WHAT IS BEING ASKED: Output the items from the line containing "The width and height of the screenshot is (1270, 952)." through the line containing "click(258, 141)", reproducing each line unchanged and including both of those lines.

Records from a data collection
○ ○ ○
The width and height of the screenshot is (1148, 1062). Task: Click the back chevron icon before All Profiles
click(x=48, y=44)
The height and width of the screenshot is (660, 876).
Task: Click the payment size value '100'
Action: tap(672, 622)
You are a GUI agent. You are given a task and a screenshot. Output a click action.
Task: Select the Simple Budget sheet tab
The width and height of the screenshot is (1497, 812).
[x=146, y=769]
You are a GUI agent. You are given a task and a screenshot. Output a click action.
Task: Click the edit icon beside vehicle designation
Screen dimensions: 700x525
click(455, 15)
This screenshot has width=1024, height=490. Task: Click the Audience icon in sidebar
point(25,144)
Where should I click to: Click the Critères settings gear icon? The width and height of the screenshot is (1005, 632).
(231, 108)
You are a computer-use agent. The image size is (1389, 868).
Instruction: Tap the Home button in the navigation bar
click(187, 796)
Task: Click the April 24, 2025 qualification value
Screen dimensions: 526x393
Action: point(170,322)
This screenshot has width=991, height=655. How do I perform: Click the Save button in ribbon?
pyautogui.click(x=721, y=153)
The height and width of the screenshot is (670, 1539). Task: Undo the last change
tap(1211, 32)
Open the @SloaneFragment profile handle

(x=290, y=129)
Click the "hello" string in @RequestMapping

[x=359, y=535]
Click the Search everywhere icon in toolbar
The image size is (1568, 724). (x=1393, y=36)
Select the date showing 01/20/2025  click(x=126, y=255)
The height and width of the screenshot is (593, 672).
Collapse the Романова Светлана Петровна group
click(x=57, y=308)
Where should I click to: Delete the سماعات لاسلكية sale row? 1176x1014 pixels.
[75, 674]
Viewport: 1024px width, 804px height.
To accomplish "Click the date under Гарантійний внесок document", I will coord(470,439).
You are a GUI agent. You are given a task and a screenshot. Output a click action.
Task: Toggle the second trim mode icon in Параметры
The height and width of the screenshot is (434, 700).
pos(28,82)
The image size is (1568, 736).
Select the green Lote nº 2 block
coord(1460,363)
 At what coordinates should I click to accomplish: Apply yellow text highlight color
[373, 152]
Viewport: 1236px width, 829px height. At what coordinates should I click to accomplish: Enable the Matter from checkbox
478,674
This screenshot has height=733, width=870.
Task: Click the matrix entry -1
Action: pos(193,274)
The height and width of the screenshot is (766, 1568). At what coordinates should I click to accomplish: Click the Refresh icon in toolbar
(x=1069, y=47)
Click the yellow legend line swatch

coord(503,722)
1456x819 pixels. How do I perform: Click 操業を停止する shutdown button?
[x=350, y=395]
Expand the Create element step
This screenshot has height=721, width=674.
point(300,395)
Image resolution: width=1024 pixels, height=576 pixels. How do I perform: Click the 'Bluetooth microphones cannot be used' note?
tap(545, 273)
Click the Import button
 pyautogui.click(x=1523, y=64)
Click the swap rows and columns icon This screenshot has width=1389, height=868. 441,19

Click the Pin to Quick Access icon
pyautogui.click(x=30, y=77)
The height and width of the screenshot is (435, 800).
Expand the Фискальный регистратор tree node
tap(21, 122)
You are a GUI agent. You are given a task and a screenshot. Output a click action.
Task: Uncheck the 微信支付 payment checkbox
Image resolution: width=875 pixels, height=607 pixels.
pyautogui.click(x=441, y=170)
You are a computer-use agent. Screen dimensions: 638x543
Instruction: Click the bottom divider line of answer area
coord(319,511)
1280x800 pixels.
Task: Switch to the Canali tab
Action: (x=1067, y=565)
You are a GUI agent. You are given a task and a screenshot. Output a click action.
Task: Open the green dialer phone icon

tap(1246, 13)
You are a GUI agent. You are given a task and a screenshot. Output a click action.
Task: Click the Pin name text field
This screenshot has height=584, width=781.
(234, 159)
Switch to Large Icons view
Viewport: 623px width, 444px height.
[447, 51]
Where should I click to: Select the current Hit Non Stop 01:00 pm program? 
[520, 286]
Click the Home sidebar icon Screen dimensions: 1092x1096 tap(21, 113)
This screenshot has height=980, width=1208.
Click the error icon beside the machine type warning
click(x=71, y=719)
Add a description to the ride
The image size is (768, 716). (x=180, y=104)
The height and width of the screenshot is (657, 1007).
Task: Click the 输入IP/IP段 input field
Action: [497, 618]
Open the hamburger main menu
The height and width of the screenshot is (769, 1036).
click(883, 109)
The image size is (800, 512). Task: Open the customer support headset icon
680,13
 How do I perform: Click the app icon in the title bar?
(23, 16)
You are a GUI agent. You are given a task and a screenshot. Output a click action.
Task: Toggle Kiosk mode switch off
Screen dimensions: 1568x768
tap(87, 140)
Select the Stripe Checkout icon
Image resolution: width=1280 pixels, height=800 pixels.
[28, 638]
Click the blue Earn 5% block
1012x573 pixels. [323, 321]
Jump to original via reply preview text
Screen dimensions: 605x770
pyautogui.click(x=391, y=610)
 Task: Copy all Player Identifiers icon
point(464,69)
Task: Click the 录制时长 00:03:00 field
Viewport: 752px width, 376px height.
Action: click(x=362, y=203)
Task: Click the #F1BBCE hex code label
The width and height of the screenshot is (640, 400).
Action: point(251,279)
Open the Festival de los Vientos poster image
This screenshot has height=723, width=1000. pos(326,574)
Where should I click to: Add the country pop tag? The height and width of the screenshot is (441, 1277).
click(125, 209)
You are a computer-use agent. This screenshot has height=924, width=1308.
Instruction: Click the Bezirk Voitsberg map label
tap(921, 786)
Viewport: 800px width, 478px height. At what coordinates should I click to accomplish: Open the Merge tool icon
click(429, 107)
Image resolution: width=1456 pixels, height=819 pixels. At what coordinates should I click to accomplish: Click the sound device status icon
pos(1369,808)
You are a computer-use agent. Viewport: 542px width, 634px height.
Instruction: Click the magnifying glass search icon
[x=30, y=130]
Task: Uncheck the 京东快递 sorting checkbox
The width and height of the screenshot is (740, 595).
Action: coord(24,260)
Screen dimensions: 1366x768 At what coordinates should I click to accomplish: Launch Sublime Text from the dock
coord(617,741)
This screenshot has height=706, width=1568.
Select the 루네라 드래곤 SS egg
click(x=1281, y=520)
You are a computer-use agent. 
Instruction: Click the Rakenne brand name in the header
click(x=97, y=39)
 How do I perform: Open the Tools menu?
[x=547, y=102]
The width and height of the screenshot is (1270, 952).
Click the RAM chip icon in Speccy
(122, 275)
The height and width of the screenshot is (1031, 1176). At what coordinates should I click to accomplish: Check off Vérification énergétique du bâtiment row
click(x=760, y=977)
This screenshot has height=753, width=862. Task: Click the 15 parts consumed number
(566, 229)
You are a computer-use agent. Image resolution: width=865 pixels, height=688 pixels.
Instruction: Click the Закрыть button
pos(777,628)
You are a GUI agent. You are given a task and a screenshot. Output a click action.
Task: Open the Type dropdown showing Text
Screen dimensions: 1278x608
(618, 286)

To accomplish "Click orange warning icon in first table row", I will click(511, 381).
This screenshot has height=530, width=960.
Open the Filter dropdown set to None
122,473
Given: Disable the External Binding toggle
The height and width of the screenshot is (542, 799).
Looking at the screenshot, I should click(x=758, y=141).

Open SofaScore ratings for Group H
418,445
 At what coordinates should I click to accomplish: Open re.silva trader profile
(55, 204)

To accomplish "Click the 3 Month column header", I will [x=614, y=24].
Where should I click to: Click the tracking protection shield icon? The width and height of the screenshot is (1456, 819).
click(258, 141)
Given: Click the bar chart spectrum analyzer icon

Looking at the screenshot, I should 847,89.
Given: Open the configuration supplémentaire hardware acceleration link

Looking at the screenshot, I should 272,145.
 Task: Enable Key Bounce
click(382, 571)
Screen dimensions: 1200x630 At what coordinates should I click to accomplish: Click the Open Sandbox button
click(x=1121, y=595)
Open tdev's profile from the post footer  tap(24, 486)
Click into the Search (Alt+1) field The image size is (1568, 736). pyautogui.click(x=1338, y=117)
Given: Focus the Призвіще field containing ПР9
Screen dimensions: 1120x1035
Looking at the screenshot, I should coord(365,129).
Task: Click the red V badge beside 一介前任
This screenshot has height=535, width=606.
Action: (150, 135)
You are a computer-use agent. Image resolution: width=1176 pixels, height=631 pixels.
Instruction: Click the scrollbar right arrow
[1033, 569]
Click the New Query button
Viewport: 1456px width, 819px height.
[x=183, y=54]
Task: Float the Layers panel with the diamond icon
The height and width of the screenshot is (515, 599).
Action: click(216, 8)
○ ○ ○
THE COMPLETED TASK:
The width and height of the screenshot is (1270, 952).
Click the RAM chip icon in Speccy
(122, 275)
The height and width of the screenshot is (1031, 1176). At what coordinates should I click to accomplish: Check off Vérification énergétique du bâtiment row
click(x=760, y=977)
This screenshot has height=753, width=862. Task: Click the 15 parts consumed number
(566, 229)
You are a computer-use agent. Image resolution: width=865 pixels, height=688 pixels.
Instruction: Click the Закрыть button
pos(777,628)
You are a GUI agent. You are given a task and a screenshot. Output a click action.
Task: Open the Type dropdown showing Text
Screen dimensions: 1278x608
(618, 286)

To accomplish "Click orange warning icon in first table row", I will click(511, 381).
This screenshot has height=530, width=960.
Open the Filter dropdown set to None
122,473
Given: Disable the External Binding toggle
The height and width of the screenshot is (542, 799).
Looking at the screenshot, I should click(x=758, y=141).

Open SofaScore ratings for Group H
418,445
 At what coordinates should I click to accomplish: Open re.silva trader profile
(55, 204)

To accomplish "Click the 3 Month column header", I will [x=614, y=24].
Where should I click to: Click the tracking protection shield icon? The width and height of the screenshot is (1456, 819).
click(258, 141)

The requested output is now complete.